Well, the asparagus is a foot high, the eggs are still in the coop, and the dishes are all put away wrong....mom must have been at a conference!! And so I was.
While it may appear that I have a happy go lucky existence of cocktail hours and running through the field followed by majestic chickens and well dressed children, I do actually hold down a full time job. And, like most working mommy professionals, sometimes I need a little rejuvenating.
I've been attending a series of conferences the last few years to get a special accreditation to tack on to my credentials - officially making me a "
Hospice Music Therapist." And, for the last four days, I have been thick in the trenches, 14 hour days, back and forth to Detroit, home and to bed. While I crawled into bed each night spent, this is what music therapists do to get rejuvenated. We lock ourselves up with other music therapists for days until we all are brimming with love, excitement, and new music to share!
So I guess first lets do Hospice 101. Anyone meeting criteria with a 6 month or less diagnosis can be on hospice. Sometimes people are on for a day, sometimes for three years. The earlier the better...because, along with your death, we want to make the remainder of your life beautiful and comfortable. We want you to enjoy the time you have left in a pain free, comfortable existence. Hospice is covered 100% by Medicare, and sometimes by private insurance. The government mandates that this include a home health aid, nurse, chaplain, social worker, and volunteer. Amazing hospices, like ours, also offer music therapy, which brings us to....
Music Therapy 101 - The use of music to attain non-musical goals. A music therapist has a full music degree with lots of counseling, psych, and the like. Lots of school, lots of practicums and clinicals, an internship...lots of training. We are board certified, and work with about any population you can imagine...psych units, special needs children, prisons, etc. So a nurse or the doctor will write me an order to see a patient, not to teach them to play guitar, but to address some issue that the whole hospice team is working on - only I get to do it with music. So typically we're talking things like pain management, agitation or anxiety, quality of life issues, respiratory issues, spiritual issues, etc. Sometimes I'm singing Patsy and Hank all day, and sometimes I get called in when it's go time to sing people to heaven, literally. I am not opposed to climbing on your bed with my guitar and just being with you so you are not alone. I mean it people...I will climb on your bed and cuddle you.

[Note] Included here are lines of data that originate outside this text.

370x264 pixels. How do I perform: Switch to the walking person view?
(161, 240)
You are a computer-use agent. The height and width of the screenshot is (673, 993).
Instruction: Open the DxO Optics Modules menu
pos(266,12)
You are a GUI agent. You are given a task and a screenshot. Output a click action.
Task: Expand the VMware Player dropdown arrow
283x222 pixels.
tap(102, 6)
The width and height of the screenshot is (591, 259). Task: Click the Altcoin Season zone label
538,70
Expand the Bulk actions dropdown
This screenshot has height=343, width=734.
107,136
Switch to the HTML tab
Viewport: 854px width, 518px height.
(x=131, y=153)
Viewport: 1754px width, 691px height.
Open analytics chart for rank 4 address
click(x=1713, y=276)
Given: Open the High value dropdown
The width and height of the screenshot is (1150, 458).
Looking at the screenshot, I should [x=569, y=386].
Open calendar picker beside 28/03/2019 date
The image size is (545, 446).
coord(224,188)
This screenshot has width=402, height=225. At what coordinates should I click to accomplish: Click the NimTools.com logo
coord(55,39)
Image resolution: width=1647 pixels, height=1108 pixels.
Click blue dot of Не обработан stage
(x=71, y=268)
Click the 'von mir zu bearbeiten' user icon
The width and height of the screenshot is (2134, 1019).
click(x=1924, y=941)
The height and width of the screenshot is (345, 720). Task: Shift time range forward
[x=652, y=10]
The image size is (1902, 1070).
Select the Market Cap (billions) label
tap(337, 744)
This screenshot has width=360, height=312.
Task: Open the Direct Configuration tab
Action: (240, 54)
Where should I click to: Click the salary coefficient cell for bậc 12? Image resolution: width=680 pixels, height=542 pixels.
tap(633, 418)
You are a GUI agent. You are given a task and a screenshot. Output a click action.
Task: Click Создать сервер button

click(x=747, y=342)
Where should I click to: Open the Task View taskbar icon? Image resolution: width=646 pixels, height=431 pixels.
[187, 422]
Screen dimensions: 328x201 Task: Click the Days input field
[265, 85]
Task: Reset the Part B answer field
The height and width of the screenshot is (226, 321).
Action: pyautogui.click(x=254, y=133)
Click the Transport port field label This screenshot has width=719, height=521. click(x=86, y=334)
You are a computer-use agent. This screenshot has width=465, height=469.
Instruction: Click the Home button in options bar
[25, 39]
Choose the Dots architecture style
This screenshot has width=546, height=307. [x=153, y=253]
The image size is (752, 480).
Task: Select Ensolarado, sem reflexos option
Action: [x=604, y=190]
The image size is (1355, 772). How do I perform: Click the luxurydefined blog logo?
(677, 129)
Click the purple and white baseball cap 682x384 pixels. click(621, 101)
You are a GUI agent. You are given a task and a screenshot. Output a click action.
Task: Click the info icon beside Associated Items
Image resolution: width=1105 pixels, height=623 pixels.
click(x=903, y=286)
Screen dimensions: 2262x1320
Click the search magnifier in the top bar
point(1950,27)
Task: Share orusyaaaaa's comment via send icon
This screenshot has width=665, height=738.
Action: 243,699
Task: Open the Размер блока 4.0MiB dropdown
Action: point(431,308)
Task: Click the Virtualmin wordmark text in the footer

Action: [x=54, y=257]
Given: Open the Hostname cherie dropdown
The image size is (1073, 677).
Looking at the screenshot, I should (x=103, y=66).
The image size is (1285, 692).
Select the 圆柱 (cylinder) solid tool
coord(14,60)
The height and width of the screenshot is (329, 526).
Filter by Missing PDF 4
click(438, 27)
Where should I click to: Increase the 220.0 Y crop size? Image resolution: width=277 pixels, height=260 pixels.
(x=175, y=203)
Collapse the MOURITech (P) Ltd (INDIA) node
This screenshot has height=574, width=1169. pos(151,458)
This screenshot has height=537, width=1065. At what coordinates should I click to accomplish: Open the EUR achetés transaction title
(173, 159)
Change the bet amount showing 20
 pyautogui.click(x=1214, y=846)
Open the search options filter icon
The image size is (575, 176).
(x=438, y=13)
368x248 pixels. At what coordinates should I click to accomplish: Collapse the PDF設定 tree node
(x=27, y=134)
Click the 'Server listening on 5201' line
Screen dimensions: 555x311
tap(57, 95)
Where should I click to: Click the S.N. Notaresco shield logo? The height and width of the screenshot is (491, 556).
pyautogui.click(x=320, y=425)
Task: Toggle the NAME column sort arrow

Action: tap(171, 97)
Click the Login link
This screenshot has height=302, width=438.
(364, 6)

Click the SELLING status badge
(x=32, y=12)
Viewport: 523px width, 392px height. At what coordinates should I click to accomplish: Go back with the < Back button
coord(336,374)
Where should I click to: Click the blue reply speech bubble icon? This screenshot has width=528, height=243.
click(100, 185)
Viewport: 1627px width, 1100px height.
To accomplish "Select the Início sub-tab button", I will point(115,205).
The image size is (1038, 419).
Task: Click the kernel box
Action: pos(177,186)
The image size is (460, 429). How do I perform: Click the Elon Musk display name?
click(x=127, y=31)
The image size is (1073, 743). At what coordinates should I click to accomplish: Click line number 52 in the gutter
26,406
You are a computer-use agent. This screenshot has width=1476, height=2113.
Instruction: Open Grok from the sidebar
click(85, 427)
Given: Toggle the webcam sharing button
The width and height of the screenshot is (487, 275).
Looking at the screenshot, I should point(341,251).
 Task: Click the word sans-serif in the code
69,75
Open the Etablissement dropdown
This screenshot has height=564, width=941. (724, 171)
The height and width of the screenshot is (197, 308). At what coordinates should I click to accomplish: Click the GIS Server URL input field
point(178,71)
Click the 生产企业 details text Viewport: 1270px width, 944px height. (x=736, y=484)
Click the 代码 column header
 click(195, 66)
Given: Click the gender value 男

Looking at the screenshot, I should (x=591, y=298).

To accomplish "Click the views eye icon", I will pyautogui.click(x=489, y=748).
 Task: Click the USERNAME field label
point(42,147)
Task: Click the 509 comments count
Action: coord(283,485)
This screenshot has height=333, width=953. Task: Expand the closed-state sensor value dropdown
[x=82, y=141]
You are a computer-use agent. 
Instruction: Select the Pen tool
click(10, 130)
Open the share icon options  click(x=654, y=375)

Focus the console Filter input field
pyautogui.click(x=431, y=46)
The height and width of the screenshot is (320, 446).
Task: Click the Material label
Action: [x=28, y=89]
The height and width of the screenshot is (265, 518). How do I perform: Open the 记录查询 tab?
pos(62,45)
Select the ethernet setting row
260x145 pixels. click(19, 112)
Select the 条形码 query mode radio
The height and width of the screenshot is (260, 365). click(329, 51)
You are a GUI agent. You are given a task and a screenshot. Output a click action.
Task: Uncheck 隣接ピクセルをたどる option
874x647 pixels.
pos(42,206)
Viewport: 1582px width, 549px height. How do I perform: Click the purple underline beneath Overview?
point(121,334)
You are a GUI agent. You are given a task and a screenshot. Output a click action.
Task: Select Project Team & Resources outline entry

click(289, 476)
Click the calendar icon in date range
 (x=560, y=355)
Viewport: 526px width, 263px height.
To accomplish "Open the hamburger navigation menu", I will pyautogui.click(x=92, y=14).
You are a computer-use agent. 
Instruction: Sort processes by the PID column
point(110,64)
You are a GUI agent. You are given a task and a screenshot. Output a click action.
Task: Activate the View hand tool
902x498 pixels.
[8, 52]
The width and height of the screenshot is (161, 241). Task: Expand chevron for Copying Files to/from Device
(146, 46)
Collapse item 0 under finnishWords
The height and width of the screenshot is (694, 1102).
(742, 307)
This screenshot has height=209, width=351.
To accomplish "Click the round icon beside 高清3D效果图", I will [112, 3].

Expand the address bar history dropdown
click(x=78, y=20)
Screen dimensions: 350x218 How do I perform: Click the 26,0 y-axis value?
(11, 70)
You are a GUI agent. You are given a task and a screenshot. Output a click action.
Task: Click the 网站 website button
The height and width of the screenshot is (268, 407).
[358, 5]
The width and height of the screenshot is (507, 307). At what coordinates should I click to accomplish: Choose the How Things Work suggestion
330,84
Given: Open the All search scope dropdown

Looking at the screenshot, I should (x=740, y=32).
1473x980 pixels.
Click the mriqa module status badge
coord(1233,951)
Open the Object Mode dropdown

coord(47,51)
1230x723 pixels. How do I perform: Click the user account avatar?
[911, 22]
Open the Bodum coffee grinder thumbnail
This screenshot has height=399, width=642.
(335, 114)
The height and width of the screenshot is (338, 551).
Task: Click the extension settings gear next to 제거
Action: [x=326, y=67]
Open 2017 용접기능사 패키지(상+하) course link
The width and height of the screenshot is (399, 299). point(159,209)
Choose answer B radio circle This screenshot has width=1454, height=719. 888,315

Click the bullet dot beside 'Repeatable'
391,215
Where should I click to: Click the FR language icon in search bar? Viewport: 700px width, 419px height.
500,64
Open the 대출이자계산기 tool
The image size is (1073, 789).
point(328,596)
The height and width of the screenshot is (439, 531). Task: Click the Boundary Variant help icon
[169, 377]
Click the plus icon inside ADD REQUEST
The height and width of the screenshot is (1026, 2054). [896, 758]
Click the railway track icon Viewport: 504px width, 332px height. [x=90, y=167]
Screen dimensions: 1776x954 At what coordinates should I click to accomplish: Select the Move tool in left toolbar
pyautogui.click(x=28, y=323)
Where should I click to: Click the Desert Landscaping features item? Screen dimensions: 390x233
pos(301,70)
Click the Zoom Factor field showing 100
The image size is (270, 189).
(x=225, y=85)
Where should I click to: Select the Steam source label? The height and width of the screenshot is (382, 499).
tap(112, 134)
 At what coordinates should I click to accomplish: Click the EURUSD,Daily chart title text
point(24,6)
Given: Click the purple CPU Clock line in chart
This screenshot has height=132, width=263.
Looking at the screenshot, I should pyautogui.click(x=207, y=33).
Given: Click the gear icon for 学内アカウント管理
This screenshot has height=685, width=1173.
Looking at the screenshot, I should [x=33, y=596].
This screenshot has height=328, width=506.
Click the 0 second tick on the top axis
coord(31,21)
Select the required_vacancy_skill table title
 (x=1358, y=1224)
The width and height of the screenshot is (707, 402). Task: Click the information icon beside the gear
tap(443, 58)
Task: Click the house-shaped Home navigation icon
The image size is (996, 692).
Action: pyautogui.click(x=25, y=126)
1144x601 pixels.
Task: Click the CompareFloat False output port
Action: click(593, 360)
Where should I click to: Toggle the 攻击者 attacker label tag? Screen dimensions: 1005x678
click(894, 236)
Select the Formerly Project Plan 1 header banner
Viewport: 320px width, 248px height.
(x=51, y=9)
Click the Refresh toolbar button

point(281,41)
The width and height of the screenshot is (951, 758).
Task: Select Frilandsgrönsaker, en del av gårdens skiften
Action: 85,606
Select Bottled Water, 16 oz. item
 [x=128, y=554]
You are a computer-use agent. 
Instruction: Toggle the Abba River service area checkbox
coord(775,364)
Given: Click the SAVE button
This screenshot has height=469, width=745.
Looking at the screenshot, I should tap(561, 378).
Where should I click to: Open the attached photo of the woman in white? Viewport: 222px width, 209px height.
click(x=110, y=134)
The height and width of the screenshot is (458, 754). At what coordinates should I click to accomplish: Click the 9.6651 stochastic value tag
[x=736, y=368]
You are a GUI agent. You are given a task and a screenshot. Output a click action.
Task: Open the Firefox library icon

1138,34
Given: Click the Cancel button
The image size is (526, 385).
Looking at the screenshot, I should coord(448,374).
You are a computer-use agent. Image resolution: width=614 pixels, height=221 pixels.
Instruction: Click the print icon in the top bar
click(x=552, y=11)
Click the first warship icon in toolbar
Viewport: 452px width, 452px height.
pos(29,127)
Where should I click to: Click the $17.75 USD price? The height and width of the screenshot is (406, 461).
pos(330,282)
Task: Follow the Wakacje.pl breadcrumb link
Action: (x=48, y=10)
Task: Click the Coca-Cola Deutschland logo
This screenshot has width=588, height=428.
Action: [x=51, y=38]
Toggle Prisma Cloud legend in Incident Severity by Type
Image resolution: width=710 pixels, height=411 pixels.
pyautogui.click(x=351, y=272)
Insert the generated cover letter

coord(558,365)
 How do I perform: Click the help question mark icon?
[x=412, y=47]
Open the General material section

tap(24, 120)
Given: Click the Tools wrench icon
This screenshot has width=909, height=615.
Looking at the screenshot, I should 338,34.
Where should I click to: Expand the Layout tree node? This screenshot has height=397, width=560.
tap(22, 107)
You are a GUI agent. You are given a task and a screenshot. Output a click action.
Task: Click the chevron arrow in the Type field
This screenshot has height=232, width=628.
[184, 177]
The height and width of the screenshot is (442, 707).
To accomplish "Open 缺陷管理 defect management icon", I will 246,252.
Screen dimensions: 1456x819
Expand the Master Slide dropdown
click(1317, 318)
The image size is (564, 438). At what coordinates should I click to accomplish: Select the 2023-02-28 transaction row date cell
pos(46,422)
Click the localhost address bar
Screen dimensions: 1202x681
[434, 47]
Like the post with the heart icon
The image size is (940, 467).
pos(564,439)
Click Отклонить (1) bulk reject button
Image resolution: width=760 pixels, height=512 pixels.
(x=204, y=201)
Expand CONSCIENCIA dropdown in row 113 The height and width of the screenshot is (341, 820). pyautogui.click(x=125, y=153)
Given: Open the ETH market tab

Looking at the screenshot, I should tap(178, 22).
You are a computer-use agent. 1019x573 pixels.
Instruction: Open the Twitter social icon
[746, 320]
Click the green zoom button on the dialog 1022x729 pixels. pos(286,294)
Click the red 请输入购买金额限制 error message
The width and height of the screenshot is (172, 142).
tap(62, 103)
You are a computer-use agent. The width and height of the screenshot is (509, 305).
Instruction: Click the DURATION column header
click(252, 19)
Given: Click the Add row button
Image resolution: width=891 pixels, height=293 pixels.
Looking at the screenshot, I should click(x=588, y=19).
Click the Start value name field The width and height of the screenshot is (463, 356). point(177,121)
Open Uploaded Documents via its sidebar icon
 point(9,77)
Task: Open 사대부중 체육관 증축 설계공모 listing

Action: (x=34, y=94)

This is getting long winded, so lets cut to the chase. I just spent four days with some of the most amazing, talented, and gifted therapists around. We laughed and cried. We sang and played. We had a special five hour gospel course on Sunday given by the lovely
Taryn Thomes (seen here teaching us a perfect little song to use with patients) (conferences are full of little burst-into-song moments), and you talk about going to church? It was church in that room that day. Just soul moving stuff folks.
So, my point is, I feel so rejuvenated. I can't wait to try all my new knowledge this week... look out dying people...I'm a comin'.
And, thank you to the beautiful blond with the unruly curls for teaching me this one...
And, we got a puppy because, oh, because why not? Miss Beatrix Cesarz - we call her Trixie ;)
And thanks to Joe and my mother in law for holding down the fort...clean house, hot meals...you can put my dishes away wrong anytime!